Anyone who has ever questioned that “fruit is nature’s candy” could use either (a) a good lecture, or (b) a persimmon.
Before I continue, I should probably add a little disclaimer. I’m a bit of a fruit enthusiast – albeit not in the Steve Jobs way. Since 2012, I’ve more-or-less demanded that every birthday, holiday, or anniversary be celebrated with an edible arrangement or large bag of fruit, and on several occasions I’ve visited half-a-dozen grocery stores in the same day in search of some rare find or another.
Anyway, back to the non-question at hand. In point of fact, nearly every candy is based on a plant flavor. In terms of texture, they run just as diverse a range, and an exemplary fruit that somehow manages to span major taste and texture varieties on its own is the persimmon. There’s the Hachiya persimmon, which I would compare to a self-encased gel candy, and the Fuyu, which is more like a baked apple, and then there’s the wild persimmons of Maryland, which have the texture of fruit gummies and taste like perfectly ripe apricots.
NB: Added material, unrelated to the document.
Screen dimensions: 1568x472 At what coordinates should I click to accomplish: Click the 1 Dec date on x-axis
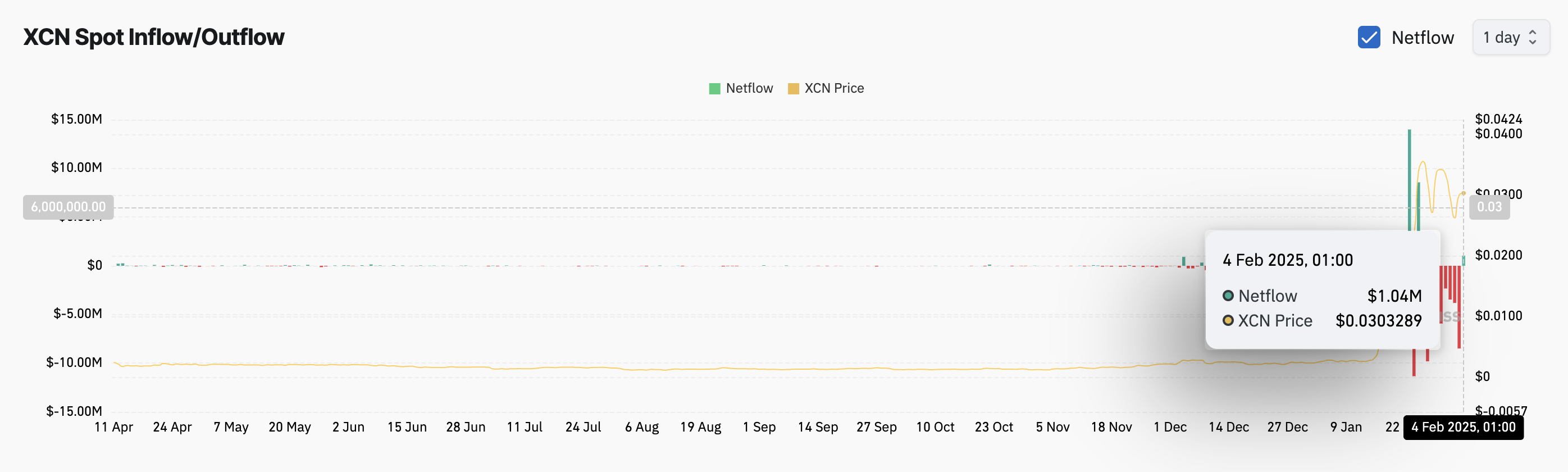tap(1169, 428)
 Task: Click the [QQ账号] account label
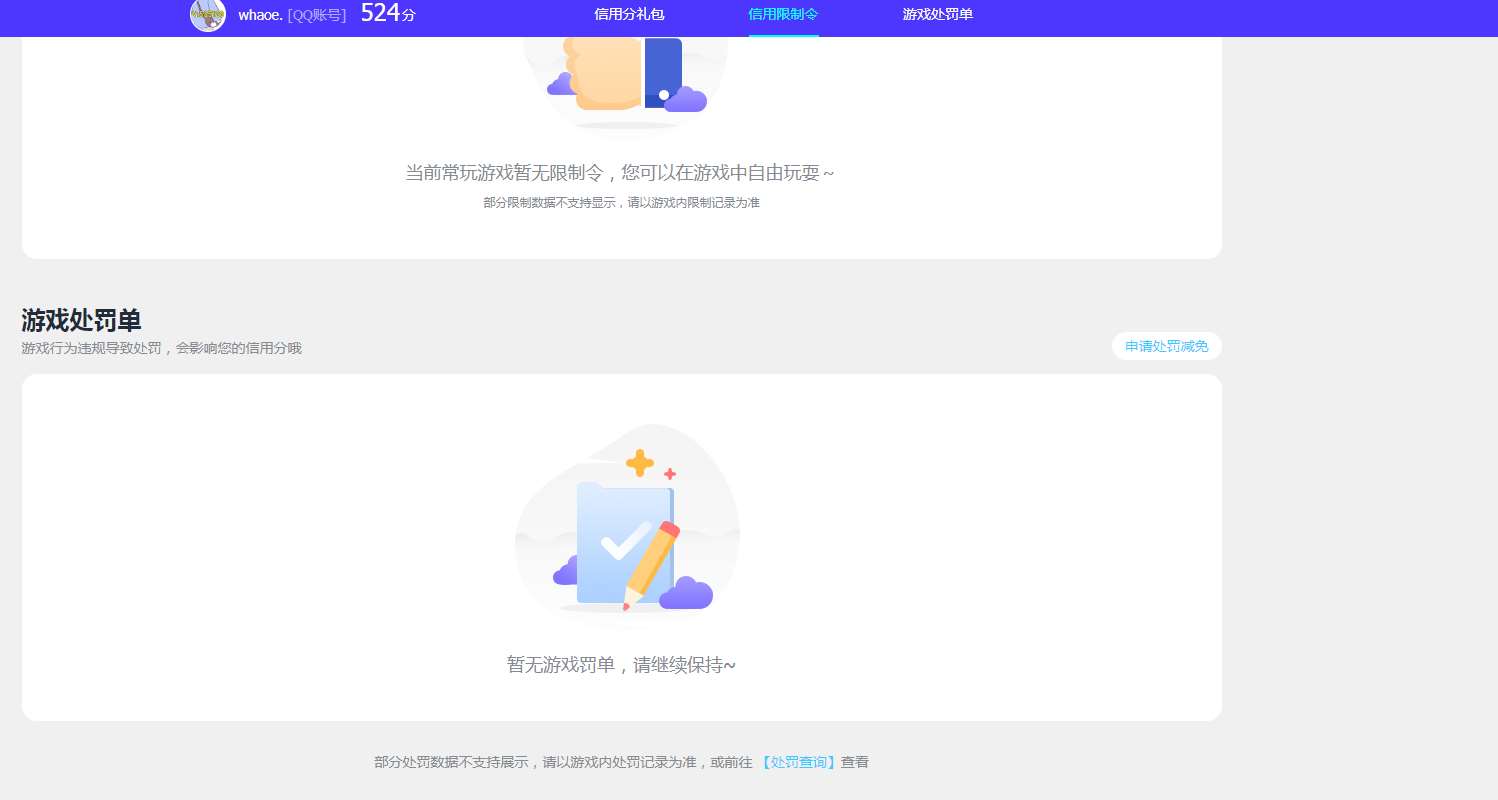click(317, 15)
Much like the pawpaw, the wild persimmon sent us on a hunt through Great Falls once again, but it was far less exciting and far less successful. We scoured the trail for a solid two hours, and only one our way back did we at last find some persimmons dangling precariously over a sheer cliff.
All the leaves had fallen from the tree, so the persimmons hung like irresistible Christmas ornaments from its bare branches.
Sarah hesitated. “Should we…?”
In the rapidly encroaching darkness, I climbed over the fence – you know, the one that’s supposed to keep you from putting yourself in lethal danger? – hooked one arm around it, and then leaned as far as possible to nab the elusive fruit. We each took a turn and managed to acquire a handful of persimmons each before the conception of what we were actually doing caught up with us.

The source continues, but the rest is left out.